On our journey, we talk about music as an integral element of the Civil Rights movement. Many of the songs of the movement have their roots in the slave songs, and our song for today was one of them:

Oh Freedom! Oh Freedom! Oh Freedom over me, over me. And before I’ll be a slave, I’ll be buried in my grave. And go home to my Lord and be free.

 

Student Responses

Jared: “The Price of a Human Being,” was the title of one of the displays in Ryan’s Mart. While it is common knowledge that slaves were sold throughout history, to see what slave owners considered to be the specific dollar value of an individual put things in a different perspective. On average, at 20 years old, the dollar value for an African American was $900; depending on certain skills and abilities, your value increased. For an individual’s worth to be predicated solely on his ability to serve his master is a hell of a thing. These enslaved blacks were mothers, fathers, brothers, sisters, husbands, wives, and at the bare minimum human beings with feelings, emotions, individual merit, a soul— yet they are judged and valued on how they can serve their white slave owner.

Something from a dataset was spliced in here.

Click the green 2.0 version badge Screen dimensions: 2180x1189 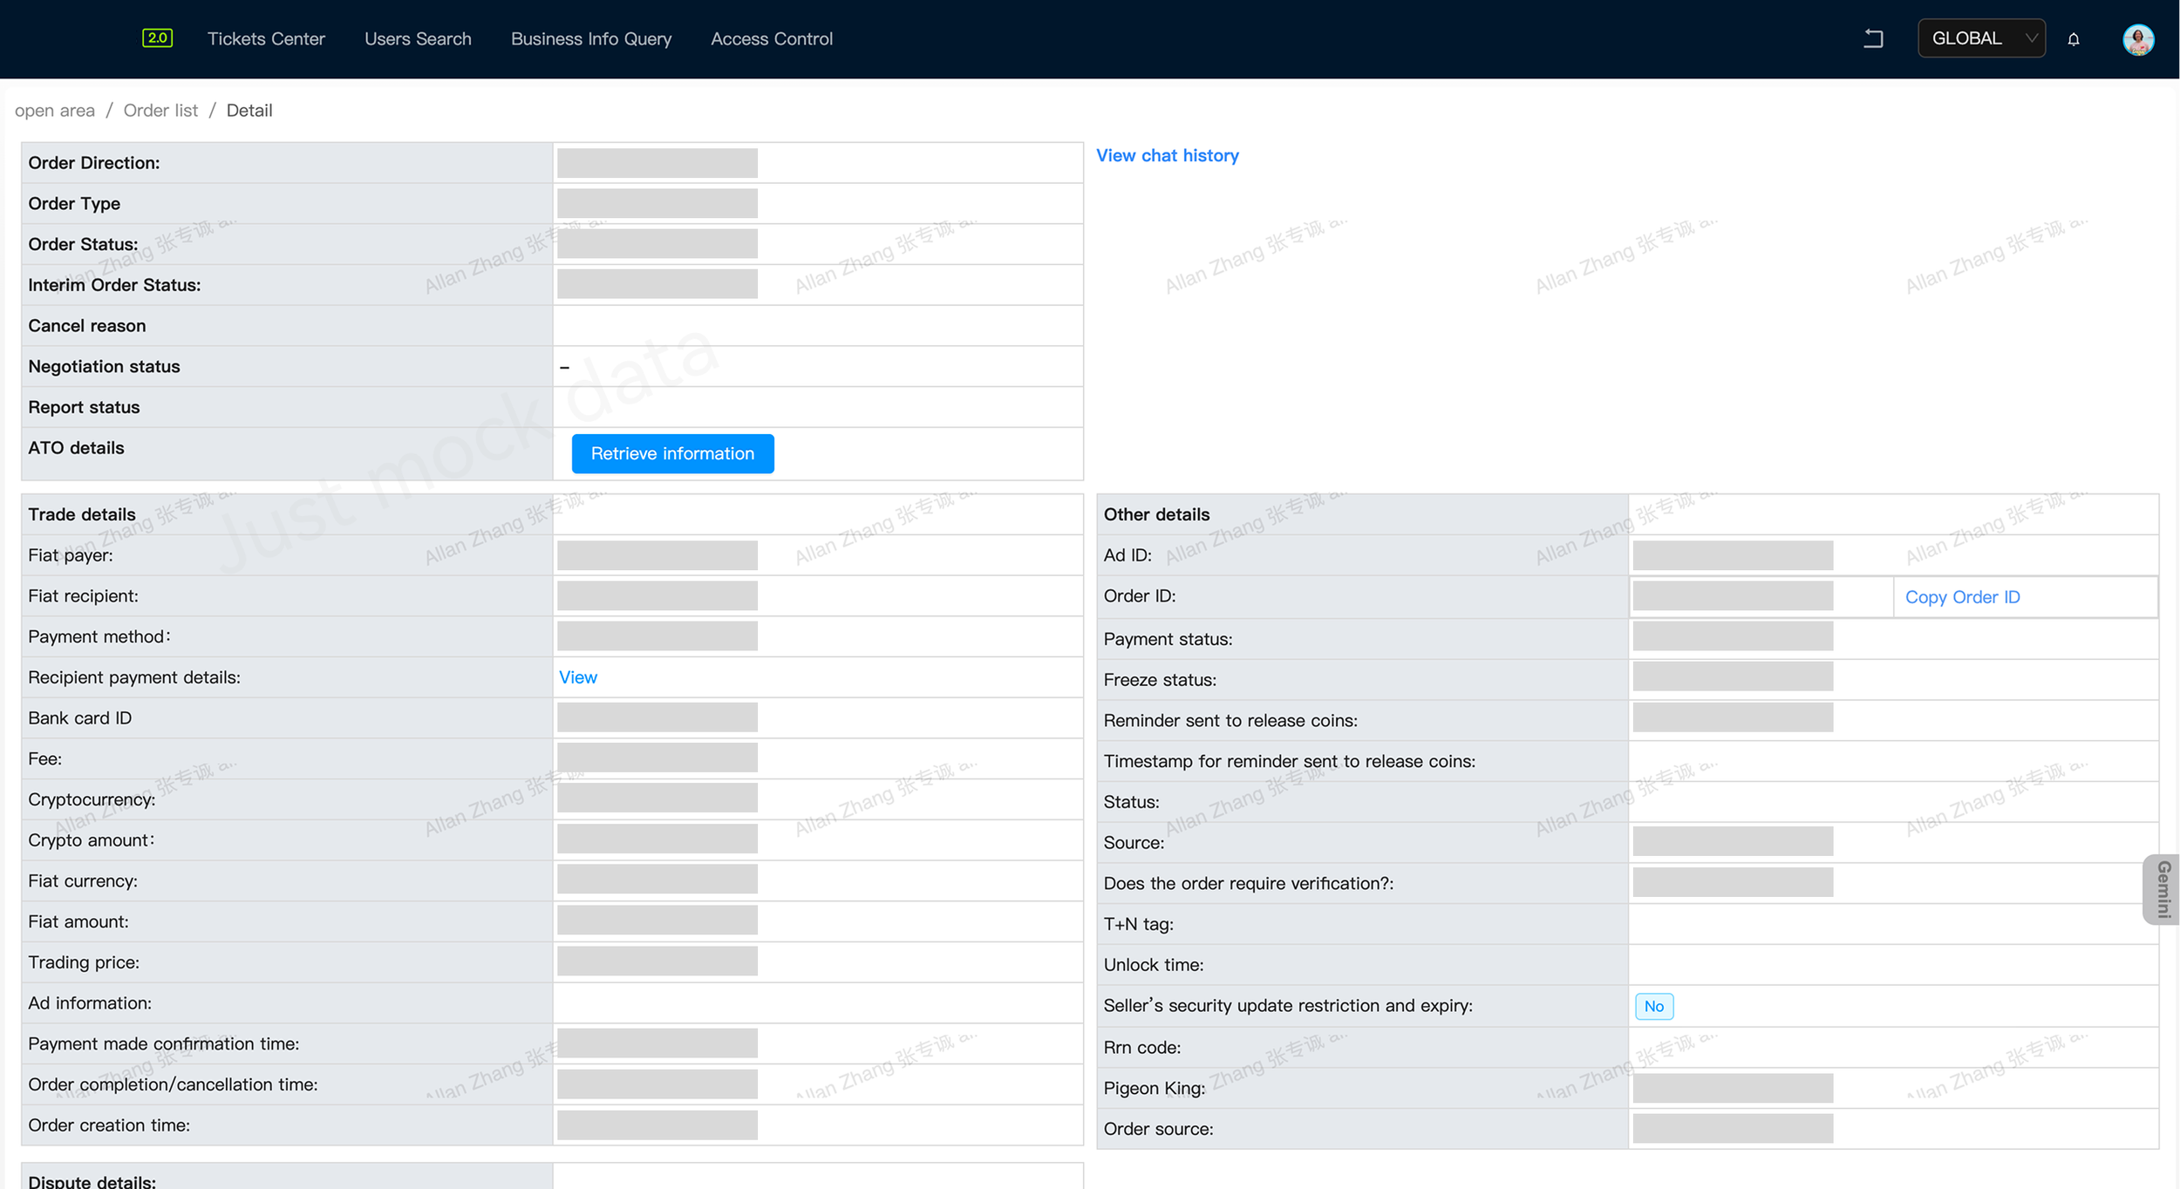(157, 37)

This is one of those events that is down played in the way it is presented in books and taught in school. To hear African Americans were sold at slave auctions is completely different from seeing a chart that stated:

woman – age 43 / cooks/ $1100

boy – age 9/ good health/ $600

This is a perfect example that when a situation is not personal, or you have no direct ties, it is hard to get a real feel or understanding. Whether white, black, or any race or nationality, as a human, if you look at this aspect of slavery honestly, there is no way that you can describe this other than wrong.

Sarah: Today we began our tour of Charleston, South Carolina. We started at the old Slave Mart museum. The museum was in the building which had served as one of many markets where slaves could be bought and sold. The museum presented a lot of valuable information but overall it was too much reading. I doubt that the general public would have spent much time reading through all that text that covered the walls. There were some interesting aspects however. I particularly appreciated letters and actual voice recordings of people who had been enslaved themselves.

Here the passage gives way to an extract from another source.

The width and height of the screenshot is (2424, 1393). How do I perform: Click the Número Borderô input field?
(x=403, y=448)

When we went I expected to see an old empty building where we could stand and try to imagine what had taken place there. I was disappointed that the building was so covered with plaques that we couldn’t even see the walls of the old showroom. I felt that the value of the museum as a landmark itself had been destroyed by the fact that the original structure was intangible.

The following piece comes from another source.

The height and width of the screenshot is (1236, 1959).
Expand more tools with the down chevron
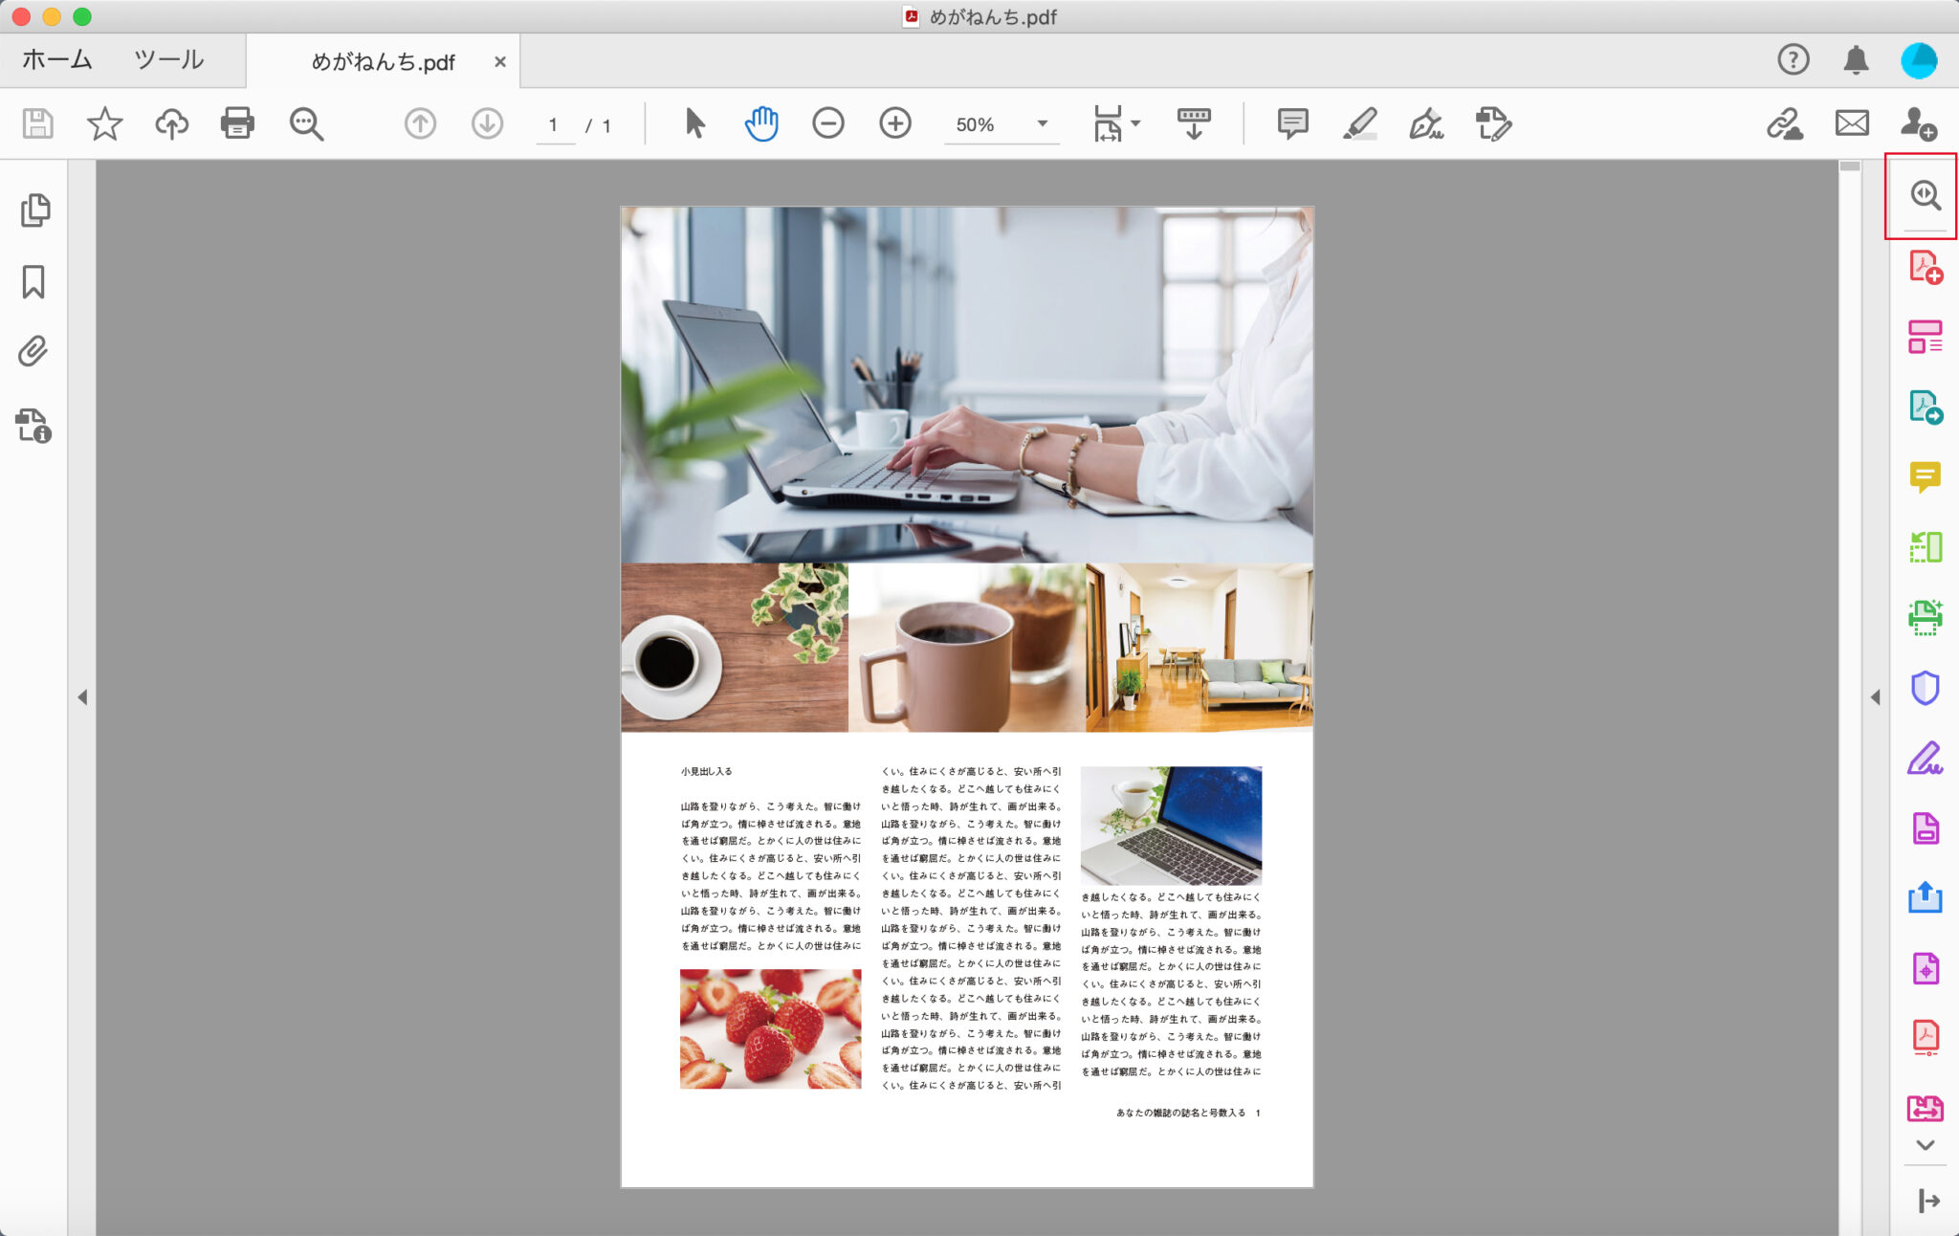(x=1925, y=1145)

We then proceeded to the Aiken-Rhett house. This house was owned by one of the wealthiest families in America and was home to about ten to twenty slaves. This house has remained mostly untouched where most others like it have been renovated and restored. It was definitely old: the plaster was crumbling, wallpaper was peeling and the floors were worn and uneven.

Here I had my first experience with ‘being in the presence of history.’ When we were standing in the warming room (part of the kitchen) we learned that the old shale tile floor was the original from when the house was first constructed. My head spun as I realized that I was standing on the very same surface that slaves had walked on not all that long ago. I imagined what it would have been like to lug heavy pots, crouch over the fire and prepare dishes to be brought upstairs to the master’s dining table.

One thing that is interesting about Charleston is how different groups go to historical sites for different reasons. Our tour guide Glenna was an affluent elderly white woman. She felt uncomfortable calling slaves as such in front of our group because she wasn’t sure if people would take offense to it. It was evident that she wasn’t used to groups like ours who were interested in the slave quarters. That house was preserved there to demonstrate the wealth and grandeur of Charleston’s old elite families. That is what most tourists went there for. Glenna didn’t have much to say about the spaces the slaves occupied yet she could talk endlessly about drapes, gilding and fine art.